Predators of Press Freedom: Turkmenistan - Gurbanguly Berdymukhamedov
|Publisher||Reporters Without Borders|
|Publication Date||3 May 2011|
|Cite as||Reporters Without Borders, Predators of Press Freedom: Turkmenistan - Gurbanguly Berdymukhamedov, 3 May 2011, available at: http://www.refworld.org/docid/4dc2b523c.html [accessed 30 September 2016]|
|Disclaimer||This is not a UNHCR publication. UNHCR is not responsible for, nor does it necessarily endorse, its content. Any views expressed are solely those of the author or publisher and do not necessarily reflect those of UNHCR, the United Nations or its Member States.|
Gurbanguly Berdymukhamedov, Turkmenistan
In four years as president, Gurbanguly Berdymukhamedov has failed to show that more freedom of expression is a priority, despite his promises of reform to break with the weirder aspects of the legacy of his predecessor, President-for-Life Saparmurat Niyazov, whom he served as both health minister and personal dentist. He said in 2010 he favoured a multiparty system and privately-owned media, but the gap between words and deeds in one of the world's most brutal and absolute dictatorships is very wide. Despite opening up the economy and playing Russia and Western countries off against each other, state control of the country's five TV stations, 25 newspapers and 15 magazines is absolute and even Russian TV stations that can be picked up in Turkmenistan are censored before being relayed to local viewers. The number of journalists and human rights activists in prison or psychiatric hospitals is unknown.
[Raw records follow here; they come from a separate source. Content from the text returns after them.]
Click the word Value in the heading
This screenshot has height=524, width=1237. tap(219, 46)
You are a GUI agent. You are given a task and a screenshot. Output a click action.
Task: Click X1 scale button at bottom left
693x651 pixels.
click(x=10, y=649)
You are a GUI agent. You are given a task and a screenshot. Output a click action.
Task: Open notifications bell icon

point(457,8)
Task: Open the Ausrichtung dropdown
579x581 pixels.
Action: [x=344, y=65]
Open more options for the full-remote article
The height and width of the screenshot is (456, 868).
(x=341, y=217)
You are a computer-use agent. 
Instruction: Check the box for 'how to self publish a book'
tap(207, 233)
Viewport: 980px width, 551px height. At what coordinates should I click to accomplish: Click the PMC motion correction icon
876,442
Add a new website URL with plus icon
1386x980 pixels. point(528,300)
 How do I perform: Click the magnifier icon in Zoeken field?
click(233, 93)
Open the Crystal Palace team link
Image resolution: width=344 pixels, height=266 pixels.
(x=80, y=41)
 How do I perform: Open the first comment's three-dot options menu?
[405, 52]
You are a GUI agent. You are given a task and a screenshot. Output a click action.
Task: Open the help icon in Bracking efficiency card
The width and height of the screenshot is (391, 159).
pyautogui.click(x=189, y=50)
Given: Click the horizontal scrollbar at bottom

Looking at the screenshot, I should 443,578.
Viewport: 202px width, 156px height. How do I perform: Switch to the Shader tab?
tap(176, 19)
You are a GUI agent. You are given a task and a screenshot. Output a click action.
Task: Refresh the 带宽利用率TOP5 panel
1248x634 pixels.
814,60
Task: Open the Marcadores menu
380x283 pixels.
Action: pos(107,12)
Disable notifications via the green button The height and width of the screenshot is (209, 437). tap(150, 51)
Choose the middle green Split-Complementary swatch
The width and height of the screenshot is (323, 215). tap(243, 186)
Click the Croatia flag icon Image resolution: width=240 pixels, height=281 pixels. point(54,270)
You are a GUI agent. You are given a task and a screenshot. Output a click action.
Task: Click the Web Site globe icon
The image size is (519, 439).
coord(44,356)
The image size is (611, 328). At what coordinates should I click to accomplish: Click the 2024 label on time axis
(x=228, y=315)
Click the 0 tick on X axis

Activity at a handful of recently-opened Internet cafés is very closely monitored and they only give access to a highly-censored version of the Web called Turkmenet. A monthly private broadband subscription is an absurd $7,000 and the government restored its monopoly of the mobile phone network in December 2010. The army was called in to quell riots in front of the offices of mobile phone company Altyn Asyr protesting against a shortage of SIM cards. Turkmenistan continues to be one of the world's most repressive states and its population as isolated as ever.